**EXCERPTED PASSAGE:**
I am going to try and post an example sent from one of our customers and direct him to comment on his usage – hopefully that will work out… for the rest of you all, please make suggestions and comments on these things and help me pick a few winners here!

CraigAT

I am a fan of Alea Tools and I am one of the individuals' who wrote to Craig on how I am using Alea Tools for 4e. The JPG in Craig's original post shows a chart I have made of the 4e Conditions and how I use Alea Tools to designate them. The chart is actually on a magnetic white board, serves as my in-game storage board and includes summaries of the conditions.

I stumbled on this solution while trying to figure out how I was going to track conditions. The table tent method seemed to take up too much space. I started to categorize the conditions by effect; Movement (Slowed, Restrained, & Immobilized), Actions (Weakened, Dazed, Stunned), Perceptions (Deafened & Blinded), etc. This led me to notice that condition categories frequently have three 'levels' of increasingly bad effects. I then remembered that Alea Tools suggested to use yellow, orange and red for wounded, moderately wounded (now Bloodied) and seriously wounded. Alea Tools also usually came in three shades. The next observation was that there was at least one series of conditions (Slowed, Restrained & Petrified) that were developmental. The last piece of the puzzle was that several conditions included other conditions as lesser included effects.

As the chart shows, as condition colors grow darker they have increasing affects for a category. I now have several condition categories that end in a capstone condition such as Dying or Petrified. Capstone conditions use two colors; one other color and Black. I also vertically organized it so that conditions that have lesser included conditions are above the lesser included condition. In the end, I organized as follows (from light, to medium, to dark, to the color with black):

Red - Injuries (Wounded, Bloodied, Seriously Wounded & Dying)
Brown - Movement (Slow, Restrained, Immobilized, & Petrified)
Blue - Perceptions (Deafened, Dominated, Blinded & Unconscious)
Green - Actions (Weakened, Dazed, Stunned, & Helpless)

**TASK 1:**
Reproduce the post about tracking 4e conditions with Alea Tools word for word.

**WORKING DATA:**
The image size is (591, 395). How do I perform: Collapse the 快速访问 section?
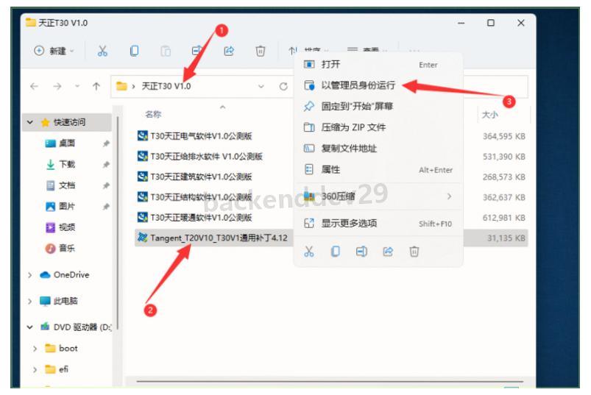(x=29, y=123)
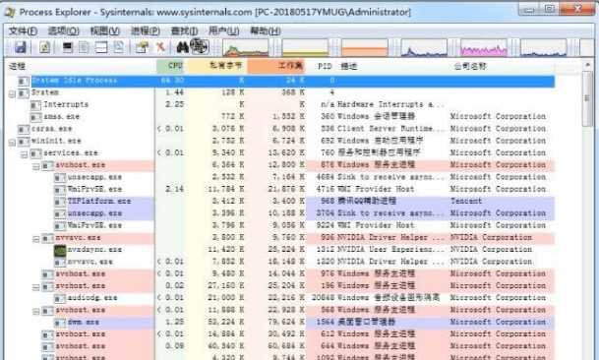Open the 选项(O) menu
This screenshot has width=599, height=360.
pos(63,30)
...
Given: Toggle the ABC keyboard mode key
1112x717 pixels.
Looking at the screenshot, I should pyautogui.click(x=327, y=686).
---
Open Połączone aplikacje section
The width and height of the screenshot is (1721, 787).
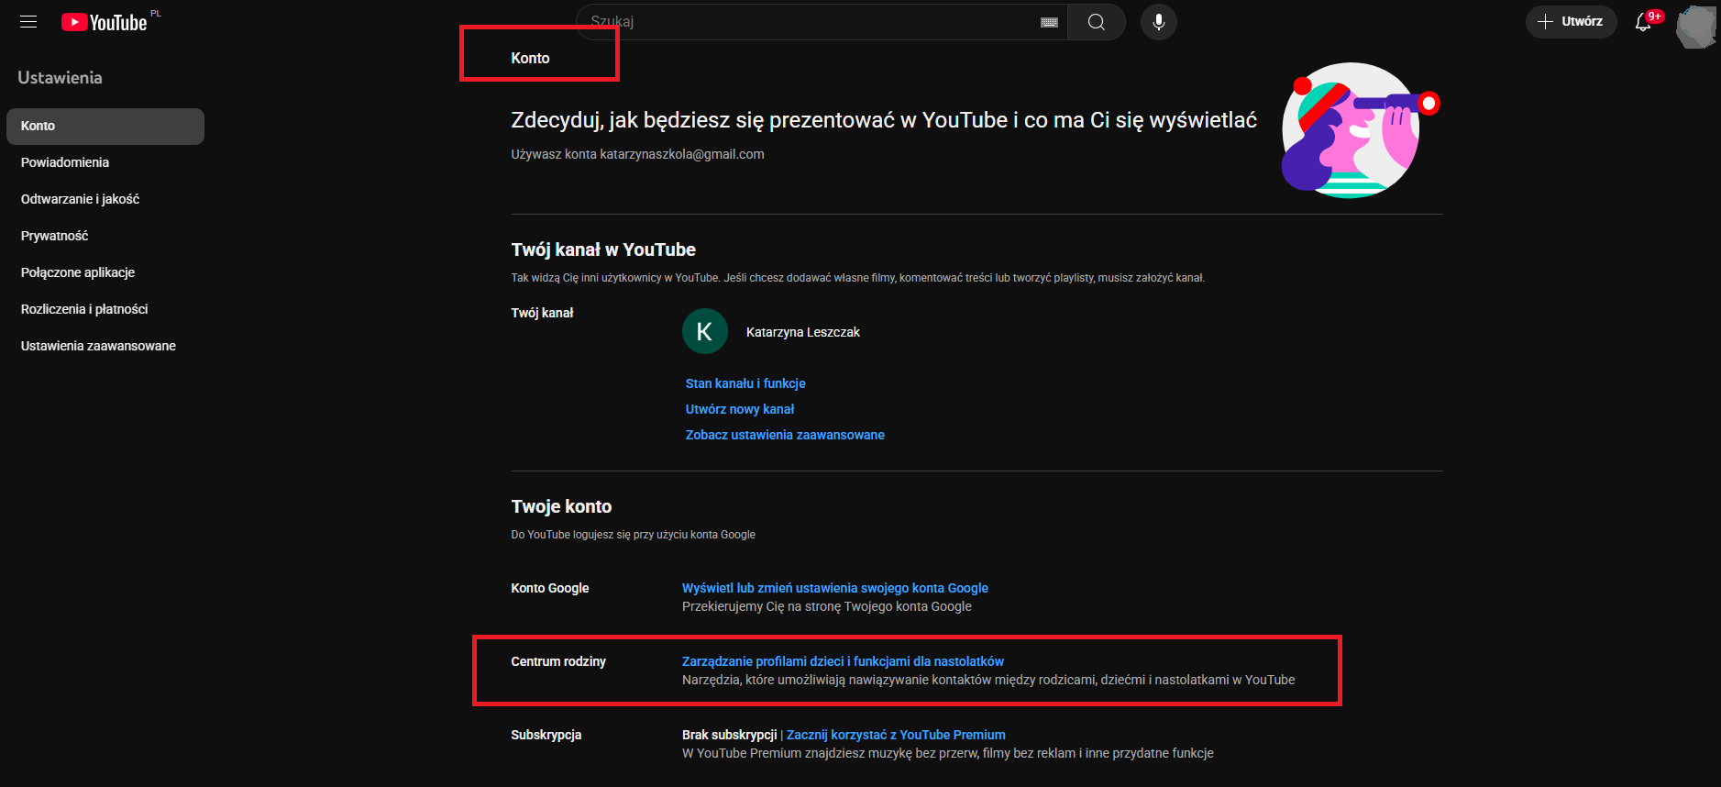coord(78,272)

**TASK 2:**
Copy the listing lines from the one containing "Open Połączone aplikacje section" through the one containing "coord(78,272)", omitting the pictures.

**WORKED ANSWER 1:**
I am going to try and post an example sent from one of our customers and direct him to comment on his usage – hopefully that will work out… for the rest of you all, please make suggestions and comments on these things and help me pick a few winners here!

CraigAT

I am a fan of Alea Tools and I am one of the individuals' who wrote to Craig on how I am using Alea Tools for 4e. The JPG in Craig's original post shows a chart I have made of the 4e Conditions and how I use Alea Tools to designate them. The chart is actually on a magnetic white board, serves as my in-game storage board and includes summaries of the conditions.

I stumbled on this solution while trying to figure out how I was going to track conditions. The table tent method seemed to take up too much space. I started to categorize the conditions by effect; Movement (Slowed, Restrained, & Immobilized), Actions (Weakened, Dazed, Stunned), Perceptions (Deafened & Blinded), etc. This led me to notice that condition categories frequently have three 'levels' of increasingly bad effects. I then remembered that Alea Tools suggested to use yellow, orange and red for wounded, moderately wounded (now Bloodied) and seriously wounded. Alea Tools also usually came in three shades. The next observation was that there was at least one series of conditions (Slowed, Restrained & Petrified) that were developmental. The last piece of the puzzle was that several conditions included other conditions as lesser included effects.

As the chart shows, as condition colors grow darker they have increasing affects for a category. I now have several condition categories that end in a capstone condition such as Dying or Petrified. Capstone conditions use two colors; one other color and Black. I also vertically organized it so that conditions that have lesser included conditions are above the lesser included condition. In the end, I organized as follows (from light, to medium, to dark, to the color with black):

Red - Injuries (Wounded, Bloodied, Seriously Wounded & Dying)
Brown - Movement (Slow, Restrained, Immobilized, & Petrified)
Blue - Perceptions (Deafened, Dominated, Blinded & Unconscious)
Green - Actions (Weakened, Dazed, Stunned, & Helpless)

**WORKED ANSWER 2:**
Open Połączone aplikacje section
The width and height of the screenshot is (1721, 787).
coord(78,272)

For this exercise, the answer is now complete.